Around 40,000 protestors from around Europe showed up in France as the EU discussed the Services Directive that aims to liberalise areas such as construction, restaurants and consulting.
The European parliament is debating the proposals, also known as the Bolkestein Directive after internal market commissioner Frits Bolkestein, for the first time on Tuesday.
The aim of the directive is to create an open market for services comparable to the free trade of goods.
Switzerland's largest union, Unia, acknowledges that the directive will not affect Switzerland directly in the short term but fears it will make it harder to protect workers from wage dumping in future.
"This directive will make it more difficult for further treaties in a way that is unacceptable for unions in Switzerland," Unia spokesman Hans Hartmann told swissinfo.
"Our strategy for managing open borders is to get the Swiss government to introduce stricter legislation to make it more acceptable for the working class.
"The Bolkestein Directive would make this process more difficult."
But Professor Robert Zäch of Zurich University believes opening Swiss borders further would be beneficial if the price of goods also dropped to EU levels.
Zäch, a member of the competitions commission, said the Swiss pay up to 40 per cent more for some goods than in many EU countries, which drives up the cost of living.
"Opening up the service sector market would put additional pressure on wages, so I can understand the arguments of the unions," he told swissinfo.
"If our workers could buy food at 20-40 per cent less, then wages could come down.
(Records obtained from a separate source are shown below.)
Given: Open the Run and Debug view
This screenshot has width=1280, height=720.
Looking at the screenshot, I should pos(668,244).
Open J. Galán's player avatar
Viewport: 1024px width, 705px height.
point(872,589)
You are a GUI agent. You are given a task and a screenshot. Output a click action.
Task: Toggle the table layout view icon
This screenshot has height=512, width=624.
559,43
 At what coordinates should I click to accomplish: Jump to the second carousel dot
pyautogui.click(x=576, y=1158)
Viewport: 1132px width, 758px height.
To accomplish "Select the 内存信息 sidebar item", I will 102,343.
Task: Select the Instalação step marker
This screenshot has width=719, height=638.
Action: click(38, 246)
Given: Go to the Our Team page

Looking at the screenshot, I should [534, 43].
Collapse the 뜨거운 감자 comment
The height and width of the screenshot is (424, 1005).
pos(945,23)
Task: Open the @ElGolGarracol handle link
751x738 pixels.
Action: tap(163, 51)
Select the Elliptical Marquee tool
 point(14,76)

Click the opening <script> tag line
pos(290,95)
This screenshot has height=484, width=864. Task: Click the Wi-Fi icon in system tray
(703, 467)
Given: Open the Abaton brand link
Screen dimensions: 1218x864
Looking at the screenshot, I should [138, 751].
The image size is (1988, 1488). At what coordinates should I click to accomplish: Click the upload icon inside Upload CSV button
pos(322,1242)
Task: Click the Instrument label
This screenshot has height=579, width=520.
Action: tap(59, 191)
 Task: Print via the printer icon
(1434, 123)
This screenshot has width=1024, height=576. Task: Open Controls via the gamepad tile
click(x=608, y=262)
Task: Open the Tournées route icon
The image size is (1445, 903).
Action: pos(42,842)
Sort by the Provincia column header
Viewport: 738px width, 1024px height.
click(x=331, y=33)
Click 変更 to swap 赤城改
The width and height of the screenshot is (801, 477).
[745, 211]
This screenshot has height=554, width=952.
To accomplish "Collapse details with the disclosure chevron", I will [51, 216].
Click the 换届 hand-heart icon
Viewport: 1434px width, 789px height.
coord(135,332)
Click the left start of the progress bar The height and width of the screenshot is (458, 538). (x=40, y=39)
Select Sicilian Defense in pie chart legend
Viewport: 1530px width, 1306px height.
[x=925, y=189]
The high price island issue must be tackled otherwise opening up borders will be unfair to businesses and workers."
Switzerland would not automatically have to sign up to the Bolkestein Directive if it is made EU law, according to the Swiss EU Integration Office.
Switzerland broke off negotiations with the EU over opening the service sector market in 2003. Current treaties concerning the freedom of movement of people allow workers from this sector to work in Switzerland for up to 90 days.
"The existing agreements on the free movement of people are static," Swiss EU Integration Office spokesman Adrian Sollberger told swissinfo.
"If there is movement in certain areas that are covered by this agreement, such as opening up the market in services, then Switzerland is free to decide whether to take over new EU regulations in the sector covered by this agreement or not."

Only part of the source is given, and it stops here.